TEXT BLOCK |

★ ★ ★

Now I'll discuss our three core business areas. In fluids, as can be seen from both revenues and profits, our fluids business is essentially flat versus last year both for the quarter and the nine months. Some international activity improvement has been offset by slowdowns due to political unrest in Venezuela and Nigeria during 2003.
Also, with 85% of our domestic CBF market centered in the Gulf of Mexico, we have experienced a flat to down domestic market. We believe that Gulf of Mexico market should begin to improve once the majority of property sales that are currently being offered have occurred. And you'll note that a number of those occurred over the last 60 days and we expect a number of others to occur between now and the end of the year. This means we see only modest improvement in our domestic market for fluids through the end of the year. In testing after the typical time lag our testing business is beginning to improve as indicated with the numbers that you've recently seen. This is being driven by the increase in rigs drilling for natural gas, with recent contract awards also boweding well for activity to us in late 2003 and into 2004. We're continuing to look for ways to increase our position in the production testing markets, both internally or externally through acquisitions.
In well abandonment and decommissioning, obviously this division has been the driver tore Tetra's 2003 earnings improvement. Our integrated service offering has found favor among our customers and we continue to believe that the overall market for well abandonment and decommissioning services particularly along the Gulf Coast is a growing market. There are a number of reasons for this growth, which we have previously enumerated in other conference calls.
However, on August 15th the MMS promulgated new rules that could cause platforms to be abandoned earlier than they would have been under previous regulations, obviously helping our business if that is to be the case. Essentially these rules require all platforms five years old or older to undergo an assessment to determine whether the platform should be modified to qualify for continuing operations. It may become difficult for operators to produce nominal flow rates from older platforms without extensive capital or maintenance costs because of this new rule. We believe that this rule will make far-reaching implications for us regarding older platforms. The impact on our business should begin to be felt in 2004 and escalate through 2006. So, this is essentially another driver in the continuing growth of this business.
As is always the case, much of the following year's activity in well abandonment and decommissioning can be estimated after contracts are let and properties are sold during the December through February time period. This year the prodigious amount of properties that are for sale in the Gulf of Mexico makes for a confusing, very short-term environment, but makes us very optimistic regarding our future in this business .
Now I'd like to briefly discuss our balance sheet position. Obviously Joe gave you some of this. We did reach a milestone during the third quarter. And I'll say it a little differently than Joe did. We're out of debt. Which for a company is fairly significant. Excluding these couple of hundred thousand of capital leases we paid off all of our remaining long-term debt in September, and now we're in the process of building cash. And as Joe reported to you, that exceeds 15 million at the end of the quarter.
This financial position gives us great latitude to pursue a growth strategy either through internal expansion or by taking advantage of attractively priced external acquisitions . However, we do not feel compelled to hurry to buy something just because we have the capability to do so. We will wait for the right opportunities. As for our earnings estimate for 2003, we haven't modified the .87 to $1.07 range which is effective for the 3 for 2 split. Since we introduced it last January, we're very happy that we have not had to change this. As can be seen by the numerous atypical items in the third quarter, many specific items of change for the aggregate earnings numbers have remained the same.

★ ★ ★

DATA SUPPLIED |
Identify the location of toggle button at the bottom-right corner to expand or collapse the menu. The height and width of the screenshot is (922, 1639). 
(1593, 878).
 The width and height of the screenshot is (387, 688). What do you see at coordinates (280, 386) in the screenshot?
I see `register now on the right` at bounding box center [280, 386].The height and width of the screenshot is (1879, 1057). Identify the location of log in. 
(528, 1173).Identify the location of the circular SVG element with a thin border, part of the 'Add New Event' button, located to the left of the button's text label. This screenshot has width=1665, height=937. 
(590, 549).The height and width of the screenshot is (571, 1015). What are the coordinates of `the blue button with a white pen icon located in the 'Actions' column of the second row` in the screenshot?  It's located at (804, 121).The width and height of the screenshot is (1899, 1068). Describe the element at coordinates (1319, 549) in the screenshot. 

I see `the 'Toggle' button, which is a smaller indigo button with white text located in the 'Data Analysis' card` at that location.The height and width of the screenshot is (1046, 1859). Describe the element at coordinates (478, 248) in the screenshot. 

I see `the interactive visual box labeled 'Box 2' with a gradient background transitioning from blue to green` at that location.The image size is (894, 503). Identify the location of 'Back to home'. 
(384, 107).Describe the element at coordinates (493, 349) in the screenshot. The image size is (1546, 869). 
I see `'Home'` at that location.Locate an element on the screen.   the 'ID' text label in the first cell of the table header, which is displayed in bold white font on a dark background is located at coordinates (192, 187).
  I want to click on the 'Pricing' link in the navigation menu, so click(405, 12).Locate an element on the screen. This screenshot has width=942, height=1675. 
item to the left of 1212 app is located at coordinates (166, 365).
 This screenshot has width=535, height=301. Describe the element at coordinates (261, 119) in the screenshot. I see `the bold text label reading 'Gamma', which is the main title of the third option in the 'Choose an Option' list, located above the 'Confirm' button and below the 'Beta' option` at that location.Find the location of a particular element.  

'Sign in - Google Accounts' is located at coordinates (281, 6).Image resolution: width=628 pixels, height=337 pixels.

★ ★ ★

REQUIRED WORK |
- A) List every calendar year named in the conference call remarks.
- B) Duplicate the part of the conference call remarks starting at "Now I'll discuss" and ending at "Nigeria during 2003.".

WRITTEN ANSWERS |
- A) 2003, 2004, 2006

- B)
Now I'll discuss our three core business areas. In fluids, as can be seen from both revenues and profits, our fluids business is essentially flat versus last year both for the quarter and the nine months. Some international activity improvement has been offset by slowdowns due to political unrest in Venezuela and Nigeria during 2003.